Solved – What does the PCA().transform() method do

pcascikit learnself-study

I've been taught to think of the PCA as change of basis technique with a cleverly chosen basis. Let's say my initial data is a $m\times n$ matrix $X$ where $m$ is a number of features and $n$ is a number of measurements. I've computed covariance matrix $S$ and got eigenbasis $m\times m$ matrix $P$ (eigenvectors of $S$) which represents my new set of coordinates. I now want to transform my data to this new coordinates by $Y=PX$. Alternatively, I use sklearn.decomposition.PCA class to perform the same procedure, but the transformed data differs from what I get manually.

import numpy as np
import pandas as pd
from sklearn.decomposition import PCA

# generate some random data
m = 10
n = 100
X = np.random.randn(m, n)
X = X - X.mean(axis=1).reshape((m, 1))
S = X @ X.T / (n-1)

# manual computation
P = np.linalg.eig(S)[1] # transformation matrix P
Y = P @ X # transformed data

# using sklearn
pca = PCA()
pca.fit(X.T)
Y_sklearn = pca.transform(X.T).T

The output for the first vector in $Y$, Y[:, 0], is

array([-0.09133876, -1.53859883,  0.86409512, -2.52404208,  0.05910835,
        0.83063718,  0.52757518,  0.7412817 , -0.42611878, -0.71241571])

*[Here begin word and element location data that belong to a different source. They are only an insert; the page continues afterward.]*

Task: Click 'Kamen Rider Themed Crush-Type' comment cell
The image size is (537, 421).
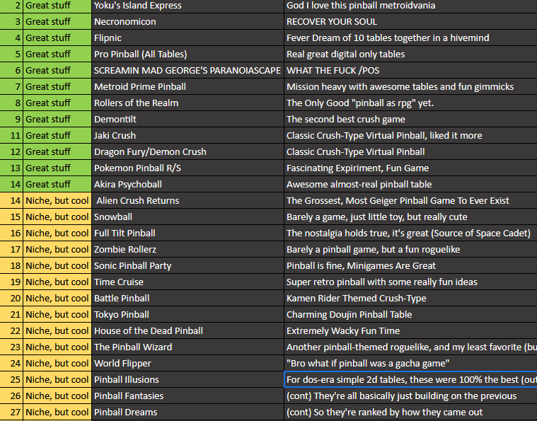Action: tap(410, 299)
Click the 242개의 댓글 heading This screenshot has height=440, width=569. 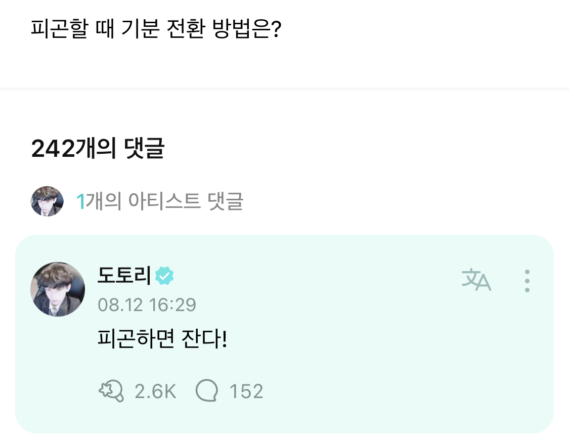98,148
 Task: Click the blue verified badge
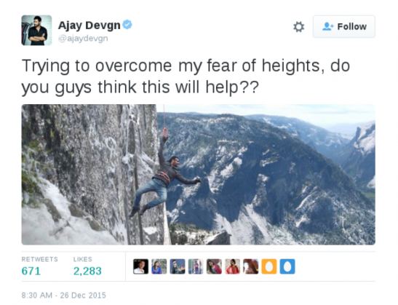pos(127,25)
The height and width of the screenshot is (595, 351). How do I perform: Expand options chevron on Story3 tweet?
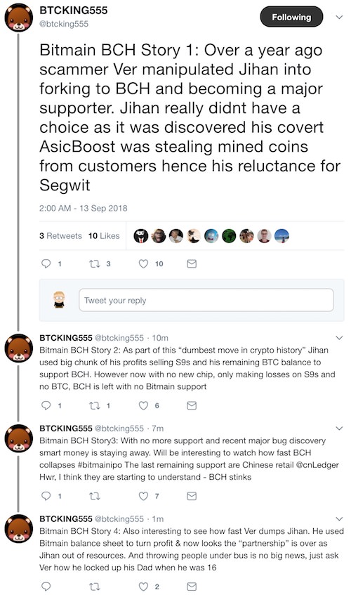(339, 428)
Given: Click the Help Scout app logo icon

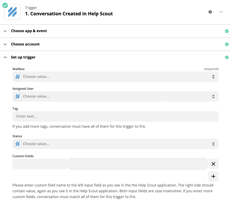Looking at the screenshot, I should coord(12,12).
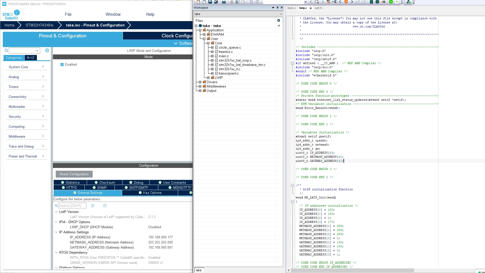Click the Print toolbar icon
Image resolution: width=485 pixels, height=273 pixels.
[224, 2]
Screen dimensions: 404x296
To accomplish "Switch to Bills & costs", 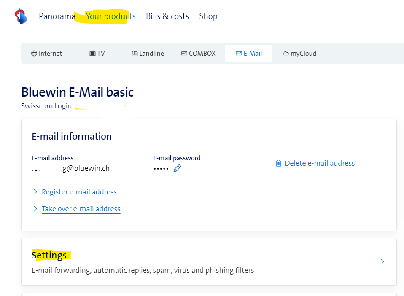I will click(167, 16).
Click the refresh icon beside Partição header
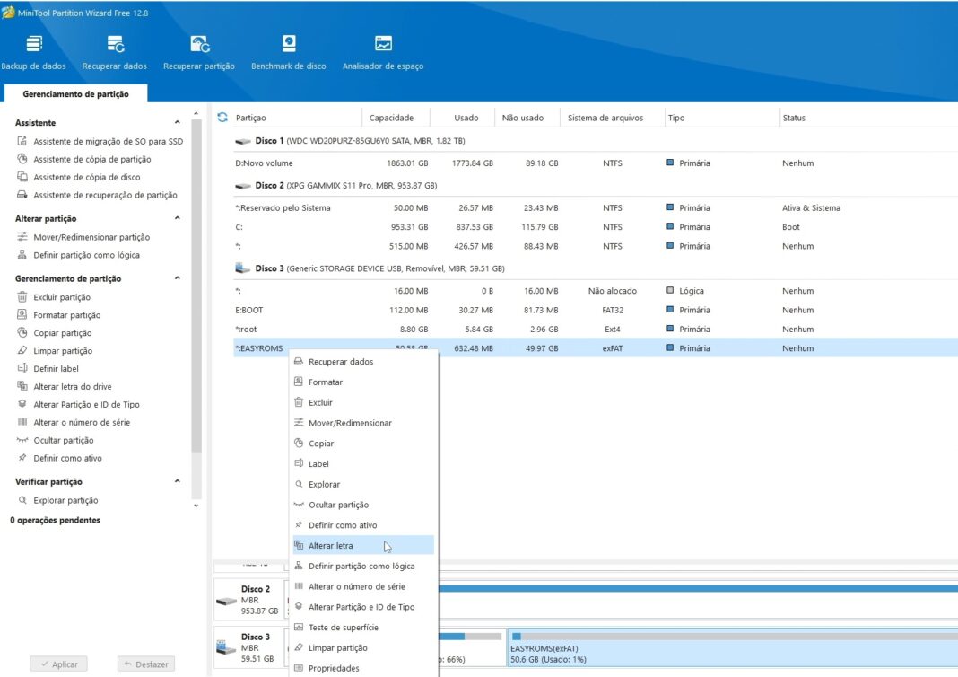 tap(222, 118)
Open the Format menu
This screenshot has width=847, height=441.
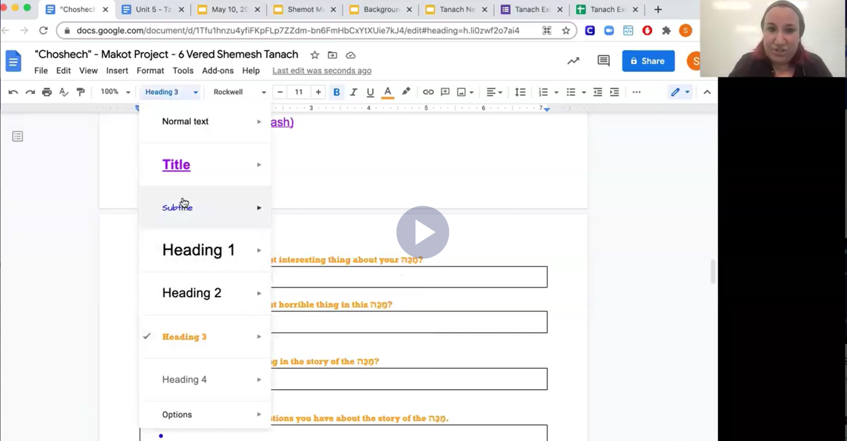point(150,71)
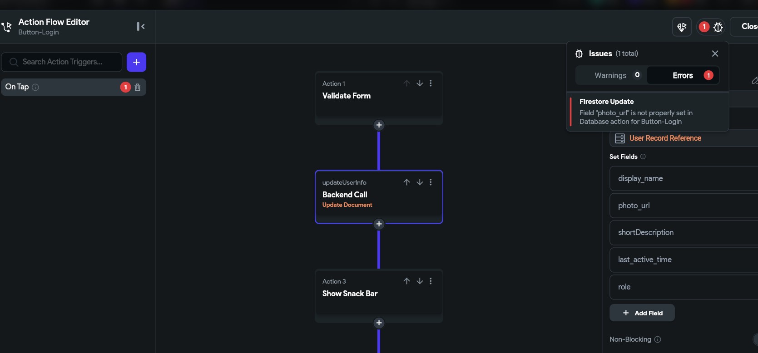Close the Issues panel
Screen dimensions: 758x353
(715, 54)
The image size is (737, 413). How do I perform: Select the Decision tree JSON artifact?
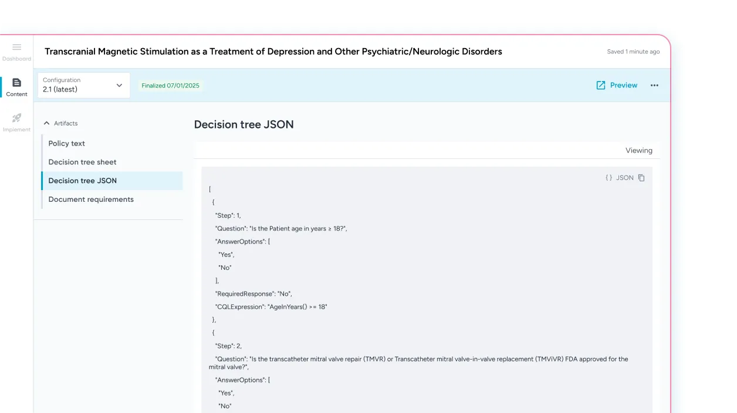tap(84, 181)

while for Y_sklearn[:, 0] is

array([ 1.44259169,  1.05948004,  0.87768441,  0.60333571, -1.560406  ,
        0.11799914, -1.91440021, -0.96841104,  0.41010045, -0.38189462])

I am probably making a mistake at some point, but can't find where exactly. Thanks in advance.

Best Answer

Your P matrix contains the eigenvectors as columns, so you need to reconstruct with P.T @ X in order to project your data (i.e. dot product). Now, they'll be more similar; but still not the same because np.linalg.eig doesn't return eigenvalues sorted. You can achieve the same ordering as follows:

   E = np.linalg.eig(S)
   P = E[1][:,np.argsort(-E[0])]

Finally, since eigenvectors can be $v$ or $-v$ you'll have some sign differences between your projections. But, they'll be quite similar.